WORK REQUIRED → Convert every line of the items into a JSON list of strings, one string per line, leaving out blank lines.

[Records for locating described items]
===
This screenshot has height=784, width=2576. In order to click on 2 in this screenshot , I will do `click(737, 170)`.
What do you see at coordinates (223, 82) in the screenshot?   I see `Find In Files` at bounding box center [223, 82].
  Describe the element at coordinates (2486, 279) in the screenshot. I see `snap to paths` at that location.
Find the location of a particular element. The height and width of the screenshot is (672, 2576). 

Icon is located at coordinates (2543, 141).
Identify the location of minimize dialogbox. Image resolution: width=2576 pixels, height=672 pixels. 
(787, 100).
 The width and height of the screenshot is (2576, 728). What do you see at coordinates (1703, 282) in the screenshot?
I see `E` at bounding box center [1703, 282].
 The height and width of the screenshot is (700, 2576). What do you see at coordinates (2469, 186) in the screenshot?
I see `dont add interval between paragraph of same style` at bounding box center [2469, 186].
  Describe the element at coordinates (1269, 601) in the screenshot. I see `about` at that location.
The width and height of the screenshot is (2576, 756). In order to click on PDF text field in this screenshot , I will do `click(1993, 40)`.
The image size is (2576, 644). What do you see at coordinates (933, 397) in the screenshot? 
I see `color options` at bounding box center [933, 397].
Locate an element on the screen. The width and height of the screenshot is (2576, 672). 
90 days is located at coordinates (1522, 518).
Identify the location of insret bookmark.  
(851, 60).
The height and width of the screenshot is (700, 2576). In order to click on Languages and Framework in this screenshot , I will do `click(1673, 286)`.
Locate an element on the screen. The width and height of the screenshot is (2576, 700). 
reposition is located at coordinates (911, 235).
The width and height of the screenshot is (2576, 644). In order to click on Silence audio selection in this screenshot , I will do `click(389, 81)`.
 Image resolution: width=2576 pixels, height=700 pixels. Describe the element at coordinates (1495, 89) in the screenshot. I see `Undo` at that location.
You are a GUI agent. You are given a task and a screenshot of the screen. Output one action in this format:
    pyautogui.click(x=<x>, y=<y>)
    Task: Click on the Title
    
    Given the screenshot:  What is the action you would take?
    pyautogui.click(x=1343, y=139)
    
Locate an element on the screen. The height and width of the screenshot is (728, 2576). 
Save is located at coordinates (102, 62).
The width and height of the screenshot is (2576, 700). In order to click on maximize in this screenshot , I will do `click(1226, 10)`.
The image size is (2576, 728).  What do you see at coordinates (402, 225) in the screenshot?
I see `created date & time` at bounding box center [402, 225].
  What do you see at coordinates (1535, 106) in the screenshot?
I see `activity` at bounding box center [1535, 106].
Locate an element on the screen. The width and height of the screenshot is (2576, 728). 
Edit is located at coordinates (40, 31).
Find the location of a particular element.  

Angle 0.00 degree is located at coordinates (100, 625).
===
CORRECT RESULT →
[
  "This screenshot has height=784, width=2576. In order to click on 2 in this screenshot , I will do `click(737, 170)`.",
  "What do you see at coordinates (223, 82) in the screenshot?   I see `Find In Files` at bounding box center [223, 82].",
  "  Describe the element at coordinates (2486, 279) in the screenshot. I see `snap to paths` at that location.",
  "Find the location of a particular element. The height and width of the screenshot is (672, 2576). ",
  "Icon is located at coordinates (2543, 141).",
  "Identify the location of minimize dialogbox. Image resolution: width=2576 pixels, height=672 pixels. ",
  "(787, 100).",
  " The width and height of the screenshot is (2576, 728). What do you see at coordinates (1703, 282) in the screenshot?",
  "I see `E` at bounding box center [1703, 282].",
  " The height and width of the screenshot is (700, 2576). What do you see at coordinates (2469, 186) in the screenshot?",
  "I see `dont add interval between paragraph of same style` at bounding box center [2469, 186].",
  "  Describe the element at coordinates (1269, 601) in the screenshot. I see `about` at that location.",
  "The width and height of the screenshot is (2576, 756). In order to click on PDF text field in this screenshot , I will do `click(1993, 40)`.",
  "The image size is (2576, 644). What do you see at coordinates (933, 397) in the screenshot? ",
  "I see `color options` at bounding box center [933, 397].",
  "Locate an element on the screen. The width and height of the screenshot is (2576, 672). ",
  "90 days is located at coordinates (1522, 518).",
  "Identify the location of insret bookmark.  ",
  "(851, 60).",
  "The height and width of the screenshot is (700, 2576). In order to click on Languages and Framework in this screenshot , I will do `click(1673, 286)`.",
  "Locate an element on the screen. The width and height of the screenshot is (2576, 700). ",
  "reposition is located at coordinates (911, 235).",
  "The width and height of the screenshot is (2576, 644). In order to click on Silence audio selection in this screenshot , I will do `click(389, 81)`.",
  " Image resolution: width=2576 pixels, height=700 pixels. Describe the element at coordinates (1495, 89) in the screenshot. I see `Undo` at that location.",
  "You are a GUI agent. You are given a task and a screenshot of the screen. Output one action in this format:",
  "    pyautogui.click(x=<x>, y=<y>)",
  "    Task: Click on the Title",
  "    Given the screenshot:  What is the action you would take?",
  "    pyautogui.click(x=1343, y=139)",
  "Locate an element on the screen. The height and width of the screenshot is (728, 2576). ",
  "Save is located at coordinates (102, 62).",
  "The width and height of the screenshot is (2576, 700). In order to click on maximize in this screenshot , I will do `click(1226, 10)`.",
  "The image size is (2576, 728).  What do you see at coordinates (402, 225) in the screenshot?",
  "I see `created date & time` at bounding box center [402, 225].",
  "  What do you see at coordinates (1535, 106) in the screenshot?",
  "I see `activity` at bounding box center [1535, 106].",
  "Locate an element on the screen. The width and height of the screenshot is (2576, 728). ",
  "Edit is located at coordinates (40, 31).",
  "Find the location of a particular element.  ",
  "Angle 0.00 degree is located at coordinates (100, 625)."
]